Ajé

Com eleição mais próxima, Paes recua, se desculpa e promete estátua para Tata Tancredo

Após reação do povo de axé, prefeito admite erro e tenta recompor diálogo sobre o Réveillon
Eduardo Paes - Foto: Agência Brasil
Eduardo Paes - Foto: Agência Brasil
Por JR Vital JR Vital — Analista Geopolítico
JR Vital
JR Vital Analista Geopolítico

Jornalista do Diário Carioca.

✅ Eduardo Paes pede desculpas públicas após críticas de lideranças afro-religiosas
✅ Prefeito promete inaugurar estátua em homenagem a Tata Tancredo
✅ Polêmica envolve palco gospel no Réveillon de Copacabana
✅ Debate reacende discussão sobre laicidade, memória e intolerância religiosa
✅ Programação oficial é defendida como “democrática e plural”

O pedido de desculpas veio depois do barulho — e do incômodo. Nesta sexta-feira, Eduardo Paes reconheceu o desgaste causado por uma postagem em que classificou como preconceituoso um artigo do babalawô Ivanir dos Santos sobre o Réveillon do Rio. A reação do povo de axé foi imediata. E o prefeito, pressionado pela história e pelo presente, recuou.

Em suas redes, Paes afirmou manter “compromisso com o povo de axé” e anunciou que a cidade ganhará uma estátua de Tata Tancredo, uma das maiores lideranças religiosas afro-brasileiras do século XX. Não foi apenas um gesto simbólico: foi uma tentativa explícita de reconstruir pontes após uma fala considerada desrespeitosa por quem carrega, há séculos, o peso da intolerância religiosa no Brasil.

Da Pequena África à política institucional

O Rio de Janeiro não é apenas cenário turístico; é território sagrado. Desde a Pequena África, na região portuária, até as praias onde Iemanjá recebe oferendas na virada do ano, a cidade foi moldada pela religiosidade afro-brasileira. Ignorar isso é como falar de Paris sem lembrar dos cafés ou de Salvador sem o som dos atabaques.

Ivanir dos Santos, em seu artigo, não questionou a existência de um palco gospel, mas o desequilíbrio simbólico. Roupas brancas, oferendas ao mar e rituais dedicados a Iemanjá não são adereços folclóricos: são pilares da identidade carioca. Ao perderem protagonismo institucional, perdem também reconhecimento público.

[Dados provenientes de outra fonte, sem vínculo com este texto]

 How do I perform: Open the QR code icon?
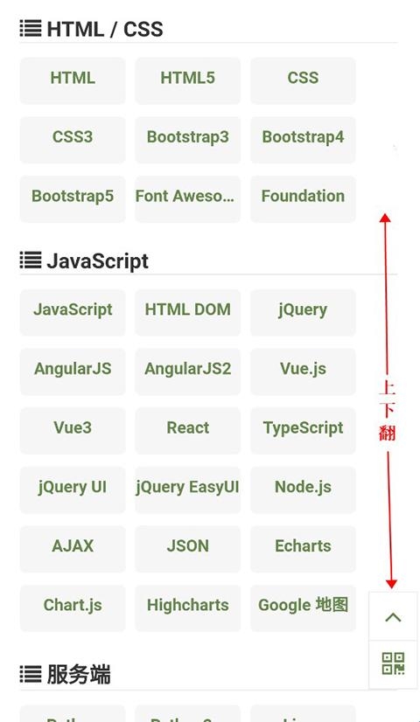coord(393,663)
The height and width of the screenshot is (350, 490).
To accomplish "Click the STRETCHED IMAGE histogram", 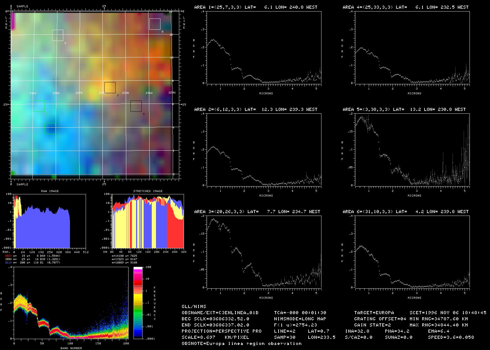I will [148, 221].
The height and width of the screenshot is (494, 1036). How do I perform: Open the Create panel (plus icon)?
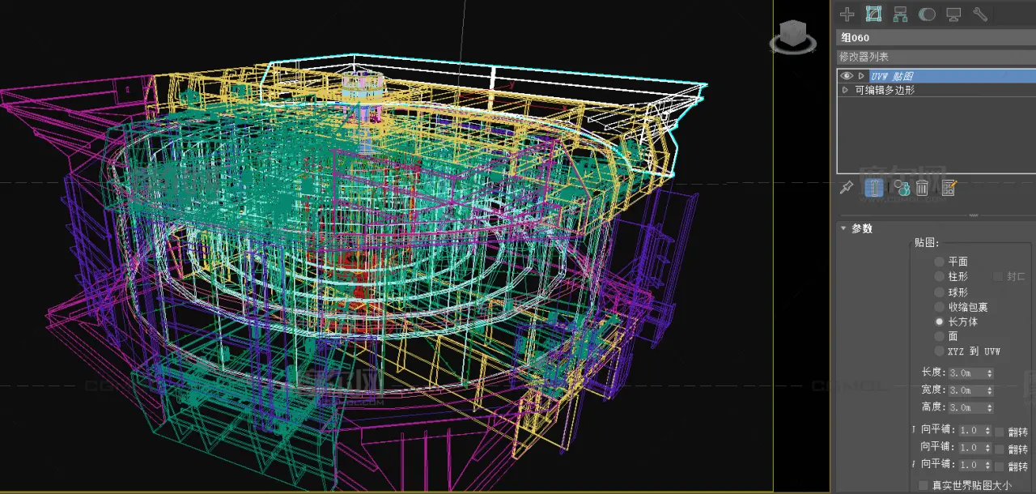click(847, 14)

“Memória não se apaga com decreto nem se compensa apenas com desculpas.”

A resposta do prefeito

Paes afirmou que dialogará com lideranças religiosas para definir a melhor forma de homenagear Tata Tancredo. O gesto, embora tardio, carrega peso histórico. Tancredo foi referência na luta contra a intolerância religiosa e na afirmação do candomblé e da umbanda em um país que, não raras vezes, criminalizou essas práticas.

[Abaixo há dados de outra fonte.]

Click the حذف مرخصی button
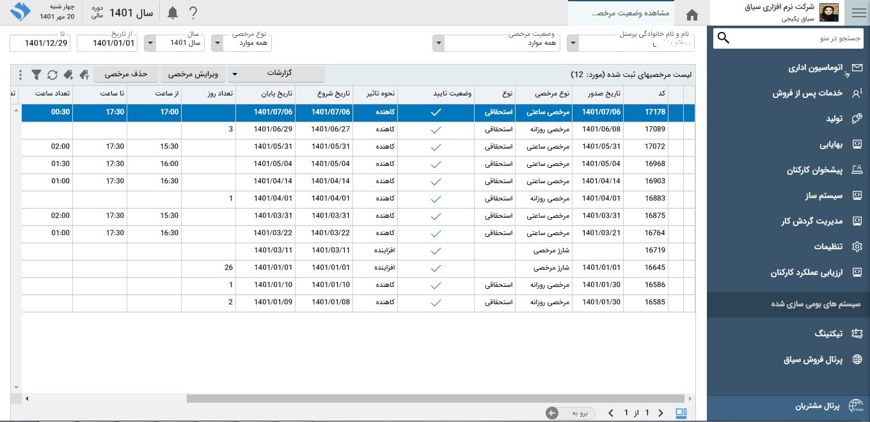The image size is (870, 422). pyautogui.click(x=126, y=74)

O prefeito também defendeu a programação do Réveillon como plural e democrática. O argumento é conhecido, mas esbarra em uma pergunta antiga: plural para quem? A laicidade do Estado não se mede apenas pela soma de palcos, mas pelo reconhecimento proporcional das tradições que ajudaram a fundar a própria cidade.

Entre o pedido de desculpas e a dívida histórica

A polêmica expõe uma tensão recorrente no Brasil contemporâneo: a tentativa de conciliar diversidade religiosa sem enfrentar o racismo estrutural que hierarquiza crenças. Palcos se montam com facilidade; reparações simbólicas exigem mais do que boa vontade — exigem compreensão histórica.

A estátua prometida pode se tornar marco de reconhecimento ou apenas mais um monumento sem consequência prática. O desfecho dependerá de algo simples e raro na política: escuta real.